[Date Prev][Date Next][Thread Prev][Thread Next][Date Index][Thread Index]

Re: [Full-disclosure] Remote Desktop Command Fixation Attacks

On Thu, 11 Oct 2007, pdp (architect) wrote:

Thor, with no disrespect but you are wrong. Security in depth does not
work and I am not planning to support my argument in any way. This is
just my personal humble opinion. I've seen only failure of the
principles you mentioned. Security in depth works only in a perfect
world. The truth is that you cannot implement true security mainly
because you will hit on the accessibility side. It is all about
achieving the balance between security and accessibility. Moreover,
you cannot implement security in depth mainly because you cannot
predict the future. Therefore, you don't know what kinds of attack
will surface next.

Security is not a destination, it is a process. Security in depth
sounds like a destination to me.

The reason for security in depth is precisely because no security controls are foolproof. The point isn't to make a system completely unbreakable, but to raise the bar for what is required in order to extend their access beyond what they already control.

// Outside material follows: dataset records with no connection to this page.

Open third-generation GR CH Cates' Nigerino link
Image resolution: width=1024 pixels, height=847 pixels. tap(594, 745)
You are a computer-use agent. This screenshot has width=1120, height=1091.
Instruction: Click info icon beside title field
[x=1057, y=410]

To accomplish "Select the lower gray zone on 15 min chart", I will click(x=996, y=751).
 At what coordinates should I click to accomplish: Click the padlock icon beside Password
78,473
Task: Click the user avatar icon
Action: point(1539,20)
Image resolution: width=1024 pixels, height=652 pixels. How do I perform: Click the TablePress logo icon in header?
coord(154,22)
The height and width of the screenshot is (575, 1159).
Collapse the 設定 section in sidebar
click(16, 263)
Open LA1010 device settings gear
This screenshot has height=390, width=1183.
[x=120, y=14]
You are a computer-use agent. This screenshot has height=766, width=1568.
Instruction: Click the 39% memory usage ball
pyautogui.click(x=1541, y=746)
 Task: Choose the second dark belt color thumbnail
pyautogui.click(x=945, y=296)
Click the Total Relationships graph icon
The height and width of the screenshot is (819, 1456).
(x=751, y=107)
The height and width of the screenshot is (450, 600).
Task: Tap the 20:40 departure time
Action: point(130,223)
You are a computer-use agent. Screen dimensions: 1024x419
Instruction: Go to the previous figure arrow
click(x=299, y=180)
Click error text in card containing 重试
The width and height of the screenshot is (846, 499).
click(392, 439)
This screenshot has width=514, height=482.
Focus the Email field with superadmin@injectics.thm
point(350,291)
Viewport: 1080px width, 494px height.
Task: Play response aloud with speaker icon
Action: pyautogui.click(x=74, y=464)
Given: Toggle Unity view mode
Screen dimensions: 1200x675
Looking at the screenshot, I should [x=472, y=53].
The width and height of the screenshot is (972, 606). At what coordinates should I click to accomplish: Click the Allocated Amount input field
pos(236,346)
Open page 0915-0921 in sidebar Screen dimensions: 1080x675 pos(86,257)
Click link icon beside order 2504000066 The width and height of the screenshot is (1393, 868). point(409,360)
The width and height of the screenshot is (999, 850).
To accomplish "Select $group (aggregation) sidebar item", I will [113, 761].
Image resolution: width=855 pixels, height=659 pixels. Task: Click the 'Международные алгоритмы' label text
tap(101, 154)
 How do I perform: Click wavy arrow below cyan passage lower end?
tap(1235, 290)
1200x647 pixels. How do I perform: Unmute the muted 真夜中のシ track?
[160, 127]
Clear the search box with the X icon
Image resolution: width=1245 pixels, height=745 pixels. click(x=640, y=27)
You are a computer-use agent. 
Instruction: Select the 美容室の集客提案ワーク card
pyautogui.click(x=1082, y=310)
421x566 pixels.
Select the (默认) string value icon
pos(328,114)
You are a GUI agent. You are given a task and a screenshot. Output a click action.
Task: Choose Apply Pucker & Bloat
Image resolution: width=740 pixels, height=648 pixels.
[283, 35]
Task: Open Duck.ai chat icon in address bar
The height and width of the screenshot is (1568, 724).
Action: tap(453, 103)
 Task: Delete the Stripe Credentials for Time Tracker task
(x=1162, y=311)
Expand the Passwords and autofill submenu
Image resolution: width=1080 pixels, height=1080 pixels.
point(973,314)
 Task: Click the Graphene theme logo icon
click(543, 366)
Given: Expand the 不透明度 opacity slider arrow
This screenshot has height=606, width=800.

Lets take a webserver as an example.

Your webserver only requires ports 80 and 443 listening to the world, so you deploy a firewall in front of it restricting access to just those ports.

A default install of the OS may enable a few other processes bound to remote ports like a mail server, portmap, etc. These processes aren't needed on this particular system. The firewall blocks access to them, but firewalls aren't perfect. The attacker may have found a way to get behind it. So you turn off those unneeded services.

Being a webserver, its running a number of web applications. Since you don't want to place more trust in those applications than you have to, you chroot apache and have it run as a non-privledged user. Hopefully this will contain a successful compromise.

But still, the attacker may break out of the chroot, so you make sure that you remove setuid applications or at least keep them up to date with the latest security updates. You do your best to keep them from becoming root. But even that may fail.

Assuming all else has failed, this system is completely owned. But you have other systems with even more sensitive information. So you architect your network such that this webserver does not have more network prilvedges than it needs. You filter outbound network connections to hopefully block a good portion of botnet command and control functions. You block access from this webserver to other systems unless they have a need to talk to them. You implement application level firewalls between it and services that it does need to talk to.

THIS is defence is depth. Its not about perfect security. Its about containing breaches. Its about blocking unnecessary risks. Its about making sure that a small mistake that you make does not hand over the keys to the kingdom.